◆ **Stated problem**:
Copy the material from the line containing "Feedback (83, 2336)" through the end of the material, both ends included, keeping the requests as they are. Shift every coordinate number in the answers by adding -116 to it, and leave out the pictures.

───── The input ─────

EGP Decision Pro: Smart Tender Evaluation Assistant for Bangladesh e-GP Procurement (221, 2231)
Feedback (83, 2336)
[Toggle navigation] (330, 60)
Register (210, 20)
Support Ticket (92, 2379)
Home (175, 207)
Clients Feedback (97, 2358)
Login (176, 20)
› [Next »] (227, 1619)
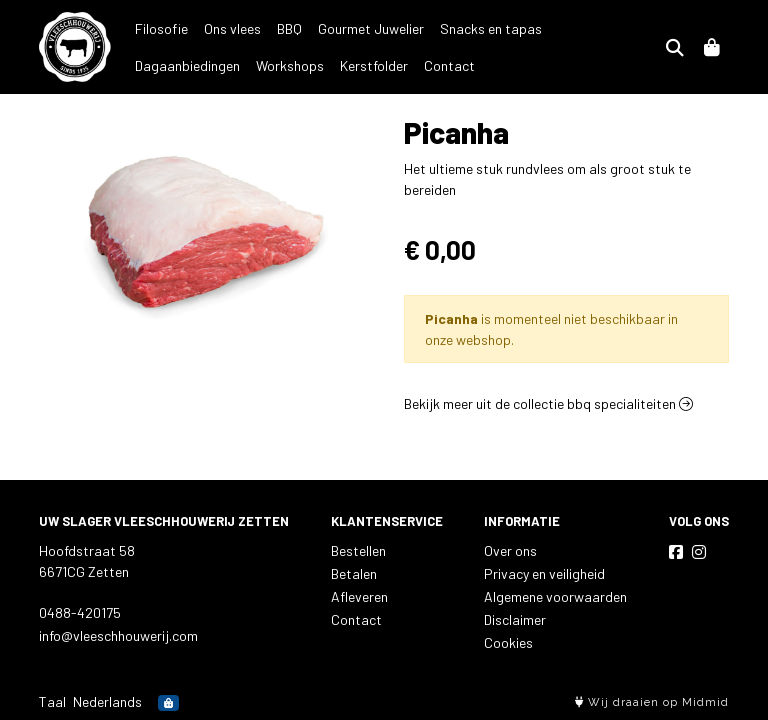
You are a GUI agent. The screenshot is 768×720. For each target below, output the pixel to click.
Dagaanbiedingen (610, 28)
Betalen (354, 573)
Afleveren (359, 596)
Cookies (508, 642)
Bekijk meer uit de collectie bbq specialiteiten (548, 403)
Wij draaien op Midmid (652, 702)
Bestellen (358, 550)
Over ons (510, 550)
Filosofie (161, 28)
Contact (328, 65)
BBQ (289, 28)
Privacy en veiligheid (544, 573)
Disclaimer (515, 619)
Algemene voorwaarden (555, 596)
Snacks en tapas (491, 28)
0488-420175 (80, 612)
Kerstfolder (253, 65)
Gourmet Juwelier (371, 28)
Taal (52, 701)
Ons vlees (232, 28)
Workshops (169, 65)
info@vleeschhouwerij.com (118, 635)
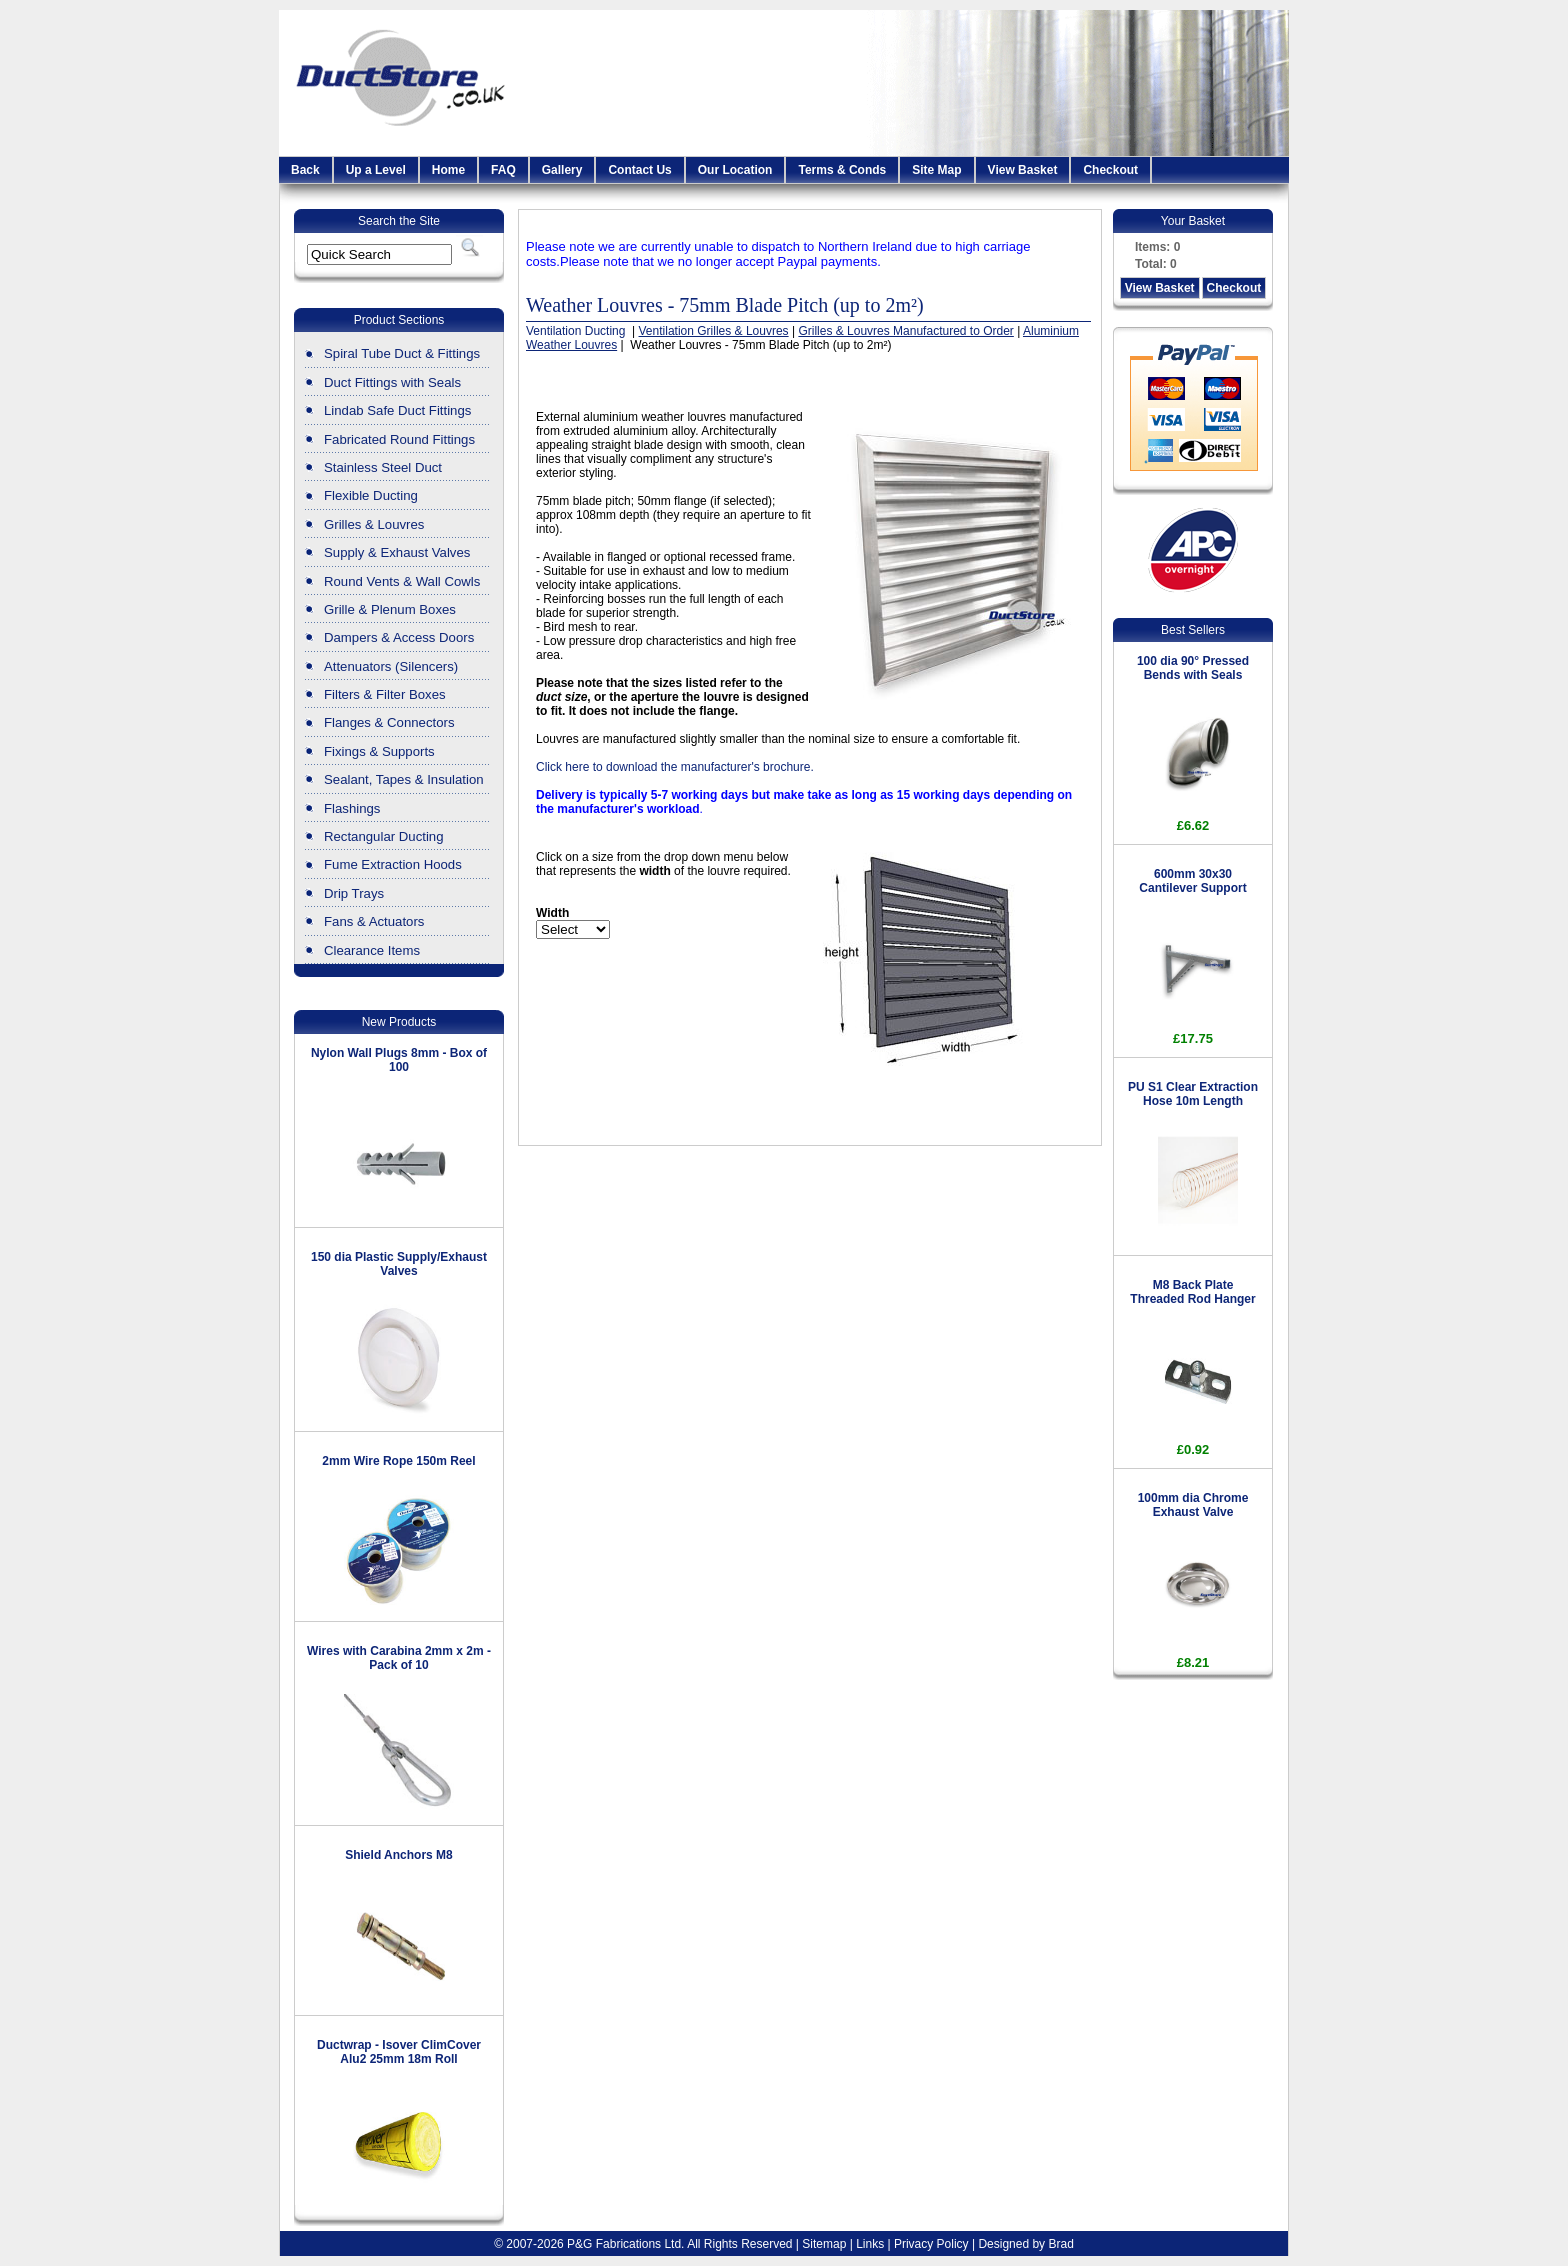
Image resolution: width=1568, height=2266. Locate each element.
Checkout (1110, 170)
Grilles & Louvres (374, 524)
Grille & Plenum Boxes (390, 609)
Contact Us (639, 170)
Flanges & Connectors (389, 722)
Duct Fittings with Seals (392, 382)
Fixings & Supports (379, 751)
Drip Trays (354, 893)
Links (870, 2244)
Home (448, 170)
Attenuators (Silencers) (391, 666)
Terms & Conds (842, 170)
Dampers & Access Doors (399, 637)
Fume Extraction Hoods (393, 864)
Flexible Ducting (371, 495)
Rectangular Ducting (384, 836)
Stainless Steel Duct (383, 467)
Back (305, 170)
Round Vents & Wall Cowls (402, 581)
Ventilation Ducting (577, 331)
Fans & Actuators (374, 921)
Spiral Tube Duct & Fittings (402, 353)
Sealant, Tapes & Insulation (404, 779)
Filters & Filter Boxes (385, 694)
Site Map (936, 170)
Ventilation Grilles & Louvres (714, 331)
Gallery (562, 170)
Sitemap (824, 2244)
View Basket (1023, 170)
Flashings (352, 808)
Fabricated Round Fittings (399, 439)
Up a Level (376, 170)
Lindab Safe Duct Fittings (397, 410)
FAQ (503, 170)
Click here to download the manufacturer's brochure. (675, 767)
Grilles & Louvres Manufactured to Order (905, 331)
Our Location (735, 170)
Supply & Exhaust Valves (397, 552)
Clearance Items (372, 950)
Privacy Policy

─────

◆ **Complete response**:
Feedback (-33, 2220)
[Toggle navigation] (214, -56)
Register (94, -96)
Support Ticket (-24, 2263)
Home (59, 91)
Clients Feedback (-19, 2242)
Login (60, -96)
› [Next »] (111, 1503)
You are a GUI agent. The screenshot is 768×720. For each target below, output the pixel to click.
Dagaanbiedingen (494, -88)
Betalen (238, 457)
Afleveren (243, 480)
Cookies (392, 526)
Bekijk meer uit de collectie bbq specialiteiten (432, 287)
Wij draaien op Midmid (536, 586)
Bestellen (242, 434)
Over ons (394, 434)
Filosofie (45, -88)
Contact (212, -51)
BBQ (173, -88)
Privacy en veiligheid (428, 457)
Disclaimer (399, 503)
Algemene voorwaarden (439, 480)
Snacks en tapas (375, -88)
0488-420175 (-36, 496)
Kerstfolder (137, -51)
Gourmet Juwelier (255, -88)
Taal (-64, 585)
Ons vlees (116, -88)
Workshops (53, -51)
info@vleeschhouwerij.com (2, 519)
Image resolution: width=1568, height=2266. Locate each element.
Checkout (994, 54)
Grilles & Louvres (258, 408)
Grille & Plenum Boxes (274, 493)
Contact Us (523, 54)
Flanges & Connectors (273, 606)
Duct Fittings with Seals (276, 266)
Fixings & Supports (263, 635)
Drip Trays (238, 777)
Links (754, 2128)
Home (332, 54)
Attenuators (Silencers) (275, 550)
Terms & Conds (726, 54)
Dampers & Access Doors (283, 521)
Fume Extraction Hoods (277, 748)
Flexible Ducting (255, 379)
Rectangular Ducting (268, 720)
Stainless Steel Duct (267, 351)
Back (189, 54)
Round Vents & Wall Cowls (286, 465)
Ventilation Ducting (461, 215)
Fans & Actuators (258, 805)
Spiral Tube Duct & Fittings (286, 237)
Sealant, Tapes & Insulation (288, 663)
Filters & Filter Boxes (269, 578)
Site Map (820, 54)
Ventilation Grilles & Louvres (598, 215)
Gallery (446, 54)
Sitemap (708, 2128)
View Basket (907, 54)
Flashings (236, 692)
Fabricated Round Fittings (283, 323)
Up a Level (260, 54)
Lindab Safe Duct Fittings (281, 294)
FAQ (387, 54)
Click here to download the manufacturer's brochure. (559, 651)
Grilles & Louvres Manufactured to Order (789, 215)
Our Location (619, 54)
Supply & Exhaust Valves (281, 436)
Clearance Items (256, 834)
Privacy Policy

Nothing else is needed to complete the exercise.